Sunday, April 4, 2010

The Reeds (2009)

A group of six friends makes a weekend trip into the Fens of eastern England (Norfolk, in this case). There's not much necessity to go deeply into their relations, suffice it to say that they are two couples, designated horror film heroine Laura (Anna Brewster) and a guy called Nick (O.T. Fagbenle) who is thought of as the match-making attempt of the day.

The little trip does not start out too promising. The owner of the boat rental service where the group had reserved a boat tells them they can't have it because it is damaged. He can only offer them a boat situated in another part of the area, far away from the more touristy place they were planning on staying at. Of course, a vacation that's not going as planned is still better than no vacation at all, so the friends take the boat rental guy up on his offer.

When the friends arrive at the boat, they have a disquieting meeting with a group of silent, strangely intense teenagers who aren't exactly doing anything outwardly threatening, yet still put a damper on the good mood. Nonetheless, the meeting is soon forgotten.

Once on the boat, it doesn't take too long until the tourists are getting lost in the labyrinthine complex of water and reeds, so that they are still trying to find an exit when night breaks. At the same moment when Nick seems to see a copy of himself lurking outside in the reeds, the boat runs onto a metal contraption in the water. One of the thing's - that will later turn out to be a cage full of human skeletons - beams rams right through the boat's bottom, and one of the party manages to get skewered on it.

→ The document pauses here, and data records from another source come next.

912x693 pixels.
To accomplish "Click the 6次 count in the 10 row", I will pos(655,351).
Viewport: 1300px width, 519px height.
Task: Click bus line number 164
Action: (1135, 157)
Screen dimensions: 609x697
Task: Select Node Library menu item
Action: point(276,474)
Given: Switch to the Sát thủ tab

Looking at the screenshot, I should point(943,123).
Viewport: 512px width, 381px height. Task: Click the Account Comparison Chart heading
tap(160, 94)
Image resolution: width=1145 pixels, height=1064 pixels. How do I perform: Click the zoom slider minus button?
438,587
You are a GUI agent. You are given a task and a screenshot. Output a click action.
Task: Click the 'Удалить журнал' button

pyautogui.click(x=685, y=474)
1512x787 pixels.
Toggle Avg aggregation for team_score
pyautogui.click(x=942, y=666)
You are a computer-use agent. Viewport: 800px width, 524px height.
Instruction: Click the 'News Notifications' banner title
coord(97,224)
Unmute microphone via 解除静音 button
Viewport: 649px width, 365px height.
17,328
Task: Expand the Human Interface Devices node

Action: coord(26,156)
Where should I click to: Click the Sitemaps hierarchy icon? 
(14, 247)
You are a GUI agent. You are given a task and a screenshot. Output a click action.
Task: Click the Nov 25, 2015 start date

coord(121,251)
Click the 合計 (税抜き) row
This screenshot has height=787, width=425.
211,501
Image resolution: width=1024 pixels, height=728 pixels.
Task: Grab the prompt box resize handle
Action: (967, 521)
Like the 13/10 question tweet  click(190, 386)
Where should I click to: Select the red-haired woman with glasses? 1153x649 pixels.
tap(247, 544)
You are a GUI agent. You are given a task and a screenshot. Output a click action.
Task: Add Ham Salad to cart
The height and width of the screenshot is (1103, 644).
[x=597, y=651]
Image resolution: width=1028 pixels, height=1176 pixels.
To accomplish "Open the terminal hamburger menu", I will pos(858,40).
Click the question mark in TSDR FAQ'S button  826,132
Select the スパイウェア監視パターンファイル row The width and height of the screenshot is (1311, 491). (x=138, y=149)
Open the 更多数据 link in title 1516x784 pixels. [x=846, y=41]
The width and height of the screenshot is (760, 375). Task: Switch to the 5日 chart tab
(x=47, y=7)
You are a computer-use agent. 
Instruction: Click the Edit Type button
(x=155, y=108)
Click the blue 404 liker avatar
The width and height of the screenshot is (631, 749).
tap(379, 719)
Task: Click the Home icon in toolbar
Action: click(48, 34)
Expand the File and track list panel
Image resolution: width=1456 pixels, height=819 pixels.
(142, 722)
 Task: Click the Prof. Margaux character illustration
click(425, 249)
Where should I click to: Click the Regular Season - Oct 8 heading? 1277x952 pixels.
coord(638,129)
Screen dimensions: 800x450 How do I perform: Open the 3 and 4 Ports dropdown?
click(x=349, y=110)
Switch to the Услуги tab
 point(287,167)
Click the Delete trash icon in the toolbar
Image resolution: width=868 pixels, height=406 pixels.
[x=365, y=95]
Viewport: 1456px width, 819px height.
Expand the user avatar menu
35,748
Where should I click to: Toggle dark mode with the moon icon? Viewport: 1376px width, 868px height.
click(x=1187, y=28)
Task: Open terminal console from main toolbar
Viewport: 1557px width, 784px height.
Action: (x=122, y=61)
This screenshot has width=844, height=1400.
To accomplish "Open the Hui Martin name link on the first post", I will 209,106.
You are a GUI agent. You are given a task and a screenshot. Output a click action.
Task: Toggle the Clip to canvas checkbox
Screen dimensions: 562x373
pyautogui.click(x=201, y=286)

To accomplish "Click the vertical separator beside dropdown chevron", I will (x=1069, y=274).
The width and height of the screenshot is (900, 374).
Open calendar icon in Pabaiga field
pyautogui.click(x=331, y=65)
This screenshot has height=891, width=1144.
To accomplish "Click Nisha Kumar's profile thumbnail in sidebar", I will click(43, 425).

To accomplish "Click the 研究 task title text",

This is just the first catastrophe that will befall the friends in a night of very bad luck. They will be plagued by visions, decidedly more disturbing encounters with the teenage tribe, Murphy's Law and a man in a dark rain coat with murderous intentions.

At first, I suspected The Reeds to be an utterly conventional piece of backwoods horror, just set in the UK for a change. In part, I was right. About half of it follows the conventions of survivalist horror closely. The other half belongs to a (also quite conventional) ghost story, but the film manages to fuse both genres a bit, which hasn't been done as often as each of the genres alone.

It really is a bit surprising that survival horror and ghosts aren't coming together more often. After all, where the country populace murders as regularly as is the custom in these films, there must be an overabundance of souls seeking vengeance.

Director Nick Cohen handles the survivalist part of the film extremely well, with just the right amount of ruthlessness, and a quench of terrible absurdity in the way the catastrophes the characters have to suffer escalate. Cohen paces his shocks very well. At first, everything is slow and harmless, but once the bad stuff is beginning to happen, chaos strikes faster and faster.

Cohen's handling of the supernatural is not as sure-handed as his handling of the non-supernatural horrors. There are some very creepy moments in the movie's first hour or so, mostly based on things the audience just barely glimpses through the reeds and the lost beauty of the natural landscape, and the things the audience imagines them to mean.

Alas, the more Cohen shows of the ghosts and their actions, the less impressive they become. Little flaws in the ghost make-up and some peculiar sound design decisions begin to hamper the believability of the supernatural until the ghosts stop to be frightening. Fortunately, this happened about 70 minutes into the movie, a point where I had become invested enough into the proceedings to just go with it. Go with it, that is, until the never welcome plot twists started to happen and the film gambled away most of the atmosphere and much of the goodwill it had won with me until that point.

The first of The Reed's plot twists is merely annoying because it tries to lead the film to an ending that is much too pat to work, but the second one tries its best to ruin what came before completely and quite brilliantly manages to a) have nothing to do with what the film showed us to happen and b) make no fucking sense at all. I really wish horror directors would stop doing those nonsensical shock endings. There's no good reason for them besides convention, and being as conventional as possible seems like a strange goal for a genre supposedly interested in transgression.

Fortunately, there are still the Fens. The landscape truly is The Reed's main attraction as well as the most effective actor on screen, giving the film a creepy mood even when nothing untoward is actually happening on screen.

This doesn't mean the human actors aren't doing their jobs alright - they're not exactly overwhelmingly good, but believable enough in their projection of normality.

Cohen must certainly thank the film's photographer Dennis Madden for his very impressive work in making the reeds come to life as they do and for his very effective use of the location's muted colours as sign posts for danger and decay.

The fact that the type of landscape the film takes place in isn't as overplayed in horror films as the good old woods is certainly improving The Reeds' overall effectiveness too.

It's just too bad about the film's final ten minutes.